[openstack-dev] [nova][scheduler][placement] Trying to understand the proposed direction
sfinucan at redhat.com
sfinucan at redhat.com
Tue Jun 20 14:09:29 UTC 2017
On Mon, 2017-06-19 at 09:36 -0500, Matt Riedemann wrote:
> On 6/19/2017 9:17 AM, Jay Pipes wrote:
> > On 06/19/2017 09:04 AM, Edward Leafe wrote:
> > > Current flow:
>
> As noted in the nova-scheduler meeting this morning, this should have
> been called "original plan" rather than "current flow", as Jay pointed
> out inline.
>
> > > * Scheduler gets a req spec from conductor, containing resource
> > > requirements
> > > * Scheduler sends those requirements to placement
> > > * Placement runs a query to determine the root RPs that can satisfy
> > > those requirements
> >
> > Not root RPs. Non-sharing resource providers, which currently
> > effectively means compute node providers. Nested resource providers
> > isn't yet merged, so there is currently no concept of a hierarchy of
> > providers.
> >
> > > * Placement returns a list of the UUIDs for those root providers to
> > > scheduler
> >
> > It returns the provider names and UUIDs, yes.
> >
> > > * Scheduler uses those UUIDs to create HostState objects for each
> >
> > Kind of. The scheduler calls ComputeNodeList.get_all_by_uuid(), passing
> > in a list of the provider UUIDs it got back from the placement service.
> > The scheduler then builds a set of HostState objects from the results of
> > ComputeNodeList.get_all_by_uuid().
> >
> > The scheduler also keeps a set of AggregateMetadata objects in memory,
> > including the association of aggregate to host (note: this is the
> > compute node's *service*, not the compute node object itself, thus the
> > reason aggregates don't work properly for Ironic nodes).
> >
> > > * Scheduler runs those HostState objects through filters to remove
> > > those that don't meet requirements not selected for by placement
> >
> > Yep.
> >
> > > * Scheduler runs the remaining HostState objects through weighers to
> > > order them in terms of best fit.
> >
> > Yep.
> >
> > > * Scheduler takes the host at the top of that ranked list, and tries
> > > to claim the resources in placement.
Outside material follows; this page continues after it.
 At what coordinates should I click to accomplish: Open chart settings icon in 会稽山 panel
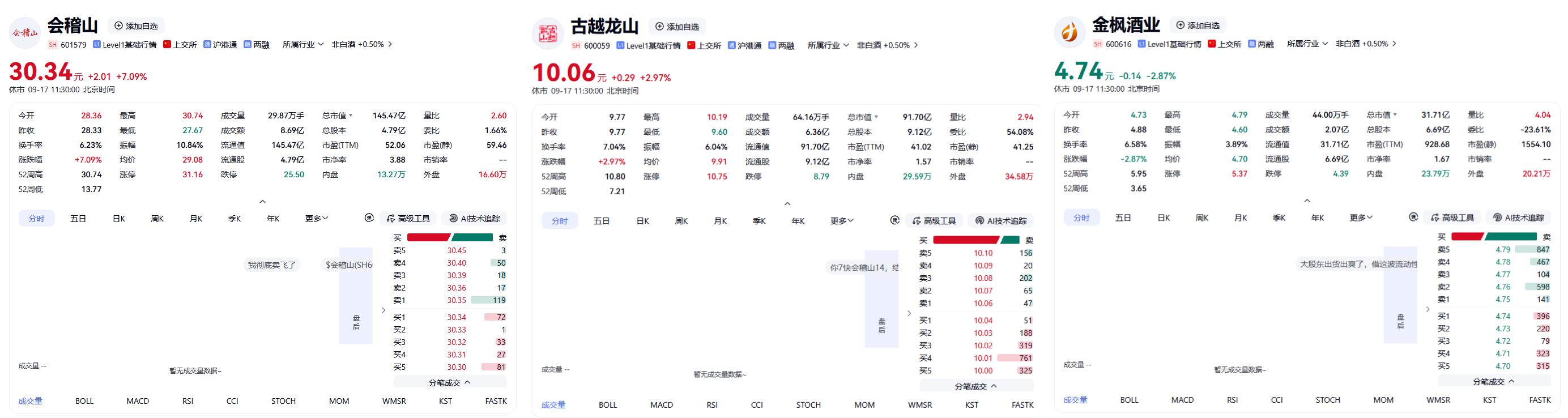(x=369, y=219)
If that fails, there is a race,
> > > so that HostState is discarded, and the next is selected. This is
> > > repeated until the claim succeeds.
> >
> > No, this is not how things work currently. The scheduler does not claim
> > resources. It selects the top (or random host depending on the selection
> > strategy) and sends the launch request to the target compute node. The
> > target compute node then attempts to claim the resources and in doing so
> > writes records to the compute_nodes table in the Nova cell database as
> > well as the Placement API for the compute node resource provider.
>
> Not to nit pick, but today the scheduler sends the selected destinations
> to the conductor. Conductor looks up the cell that a selected host is
> in, creates the instance record and friends (bdms) in that cell and then
> sends the build request to the compute host in that cell.
>
> >
> > > * Scheduler then creates a list of N UUIDs, with the first being the
> > > selected host, and the the rest being alternates consisting of the
> > > next hosts in the ranked list that are in the same cell as the
> > > selected host.
> >
> > This isn't currently how things work, no. This has been discussed, however.
> >
> > > * Scheduler returns that list to conductor.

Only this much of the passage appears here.